\ Anaconda hack: pandas decimal type! — Martin Durant

Martin Durant

Anaconda hack: pandas decimal type!

written by Martin Durant on 2022-11-14

It is little known outside of Anaconda, but we arrange quarterly hack days, in which we can do work unrelated to out day-to-day activities, together with colleagues from any team.

So, we did this last week, and I decided to lead a small project to fix what seems to mie a critical missing feature in pandas: a fixed precision decimal type. Thanks to Ryan Keith for helping out.

What is a decimal type

In python, and most computer languages, non-integer numbers are usually stored internally as floating point. This leads to plenty of quirks and unexpected errors

>>> 0.1 + 0.1 + 0.1 == 0.3
False

This is also true in Pandas

>>> import pandas as pd
>>> s = pd.Series([0.1, 0.1, 0.1])
>>> s.sum() == 0.3
False

But we can get exact and expected outcomes by using a decimal type: integers with an integer power-of-ten multiplier, so that "0.1" is represented as the integer 1, and factor of 10**-1.

Although python already has decimal.Decimal, we don't want python instances stored in pandas, because that is far too slow - we want something that vectorises.

I should say, it was surprising to find there was no existing decimal type for pandas, given pandas' origins in finance. Scientists usually are ok with uncertainty, since computer calculations are probably much more precise than any measurement, but finance values are exact.

Implementation

We made a "decimal" extension type for pandas.

For now, see this repo in my personal github.

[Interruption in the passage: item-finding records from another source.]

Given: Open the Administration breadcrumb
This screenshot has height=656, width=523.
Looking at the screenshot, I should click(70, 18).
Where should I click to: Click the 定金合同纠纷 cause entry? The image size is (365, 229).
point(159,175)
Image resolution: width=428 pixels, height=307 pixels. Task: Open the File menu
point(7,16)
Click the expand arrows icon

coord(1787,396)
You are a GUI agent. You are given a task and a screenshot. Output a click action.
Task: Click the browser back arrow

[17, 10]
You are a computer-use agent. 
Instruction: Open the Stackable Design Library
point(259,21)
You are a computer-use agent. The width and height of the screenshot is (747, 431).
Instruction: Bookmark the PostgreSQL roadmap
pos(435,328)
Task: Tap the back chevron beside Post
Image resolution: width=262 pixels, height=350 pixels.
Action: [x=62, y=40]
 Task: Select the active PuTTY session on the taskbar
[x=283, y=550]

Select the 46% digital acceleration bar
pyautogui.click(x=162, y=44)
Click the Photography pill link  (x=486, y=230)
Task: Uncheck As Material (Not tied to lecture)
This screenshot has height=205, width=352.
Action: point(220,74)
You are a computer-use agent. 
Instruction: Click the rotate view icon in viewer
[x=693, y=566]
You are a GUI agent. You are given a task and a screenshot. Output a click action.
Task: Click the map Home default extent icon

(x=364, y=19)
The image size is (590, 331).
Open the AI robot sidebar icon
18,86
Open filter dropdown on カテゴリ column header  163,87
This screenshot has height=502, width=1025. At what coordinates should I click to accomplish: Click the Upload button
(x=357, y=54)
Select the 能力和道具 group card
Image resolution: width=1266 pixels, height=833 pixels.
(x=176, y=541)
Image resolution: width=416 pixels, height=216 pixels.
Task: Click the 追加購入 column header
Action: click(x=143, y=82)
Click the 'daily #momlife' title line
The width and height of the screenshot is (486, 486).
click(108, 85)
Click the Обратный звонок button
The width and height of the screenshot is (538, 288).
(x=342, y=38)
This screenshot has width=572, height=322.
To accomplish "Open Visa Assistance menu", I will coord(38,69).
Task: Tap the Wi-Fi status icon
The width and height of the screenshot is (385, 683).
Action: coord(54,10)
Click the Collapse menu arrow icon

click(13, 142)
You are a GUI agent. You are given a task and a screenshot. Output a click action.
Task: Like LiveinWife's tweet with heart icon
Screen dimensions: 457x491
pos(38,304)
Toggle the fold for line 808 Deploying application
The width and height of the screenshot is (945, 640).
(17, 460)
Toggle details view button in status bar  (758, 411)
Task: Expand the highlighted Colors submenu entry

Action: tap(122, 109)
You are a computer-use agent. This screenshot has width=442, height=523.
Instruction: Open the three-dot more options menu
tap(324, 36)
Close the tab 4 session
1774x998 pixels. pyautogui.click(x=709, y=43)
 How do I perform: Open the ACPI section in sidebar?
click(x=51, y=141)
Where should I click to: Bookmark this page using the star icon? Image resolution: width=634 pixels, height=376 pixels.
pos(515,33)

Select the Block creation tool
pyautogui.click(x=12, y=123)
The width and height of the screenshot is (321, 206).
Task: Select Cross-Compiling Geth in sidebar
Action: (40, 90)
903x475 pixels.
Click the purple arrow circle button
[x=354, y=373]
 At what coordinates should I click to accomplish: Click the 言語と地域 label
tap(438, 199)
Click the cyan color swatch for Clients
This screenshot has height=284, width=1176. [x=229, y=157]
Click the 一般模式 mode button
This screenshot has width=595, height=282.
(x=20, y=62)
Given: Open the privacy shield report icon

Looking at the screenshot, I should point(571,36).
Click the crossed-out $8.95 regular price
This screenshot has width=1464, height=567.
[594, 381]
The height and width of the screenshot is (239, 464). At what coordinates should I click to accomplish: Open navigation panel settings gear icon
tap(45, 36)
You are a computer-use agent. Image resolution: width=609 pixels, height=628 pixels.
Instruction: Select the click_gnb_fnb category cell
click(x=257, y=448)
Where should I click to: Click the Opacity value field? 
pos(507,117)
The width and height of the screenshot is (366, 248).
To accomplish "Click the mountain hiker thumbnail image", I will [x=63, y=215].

We followed the template established by Doug Davis and myself in awkward-pandas; having this start was crucial to getting anything done in two days.

The hardest part was filling out the comparison and arithmetic binops, in which we need to take account of the type of the "other":

Outcome

See the demo notebook! We have successful workflows, we are correct, and hundreds of times faster than putting decimal.Decimal instances into a pandas object series. We even have a handful of passing tests.

Proof of correctness:

>>> import pandas_decimal
>>> s = pd.Series([0.1, 0.1, 0.1], "decimal[2]")
>>> s
0   0.10
1   0.10
2   0.10
dtype: decimal[2]
>>> s.sum() == 0.3
True

That's it!

Next

I'm not sure how to release this or whether anyone is interested. We shall find out, please comment on the repo.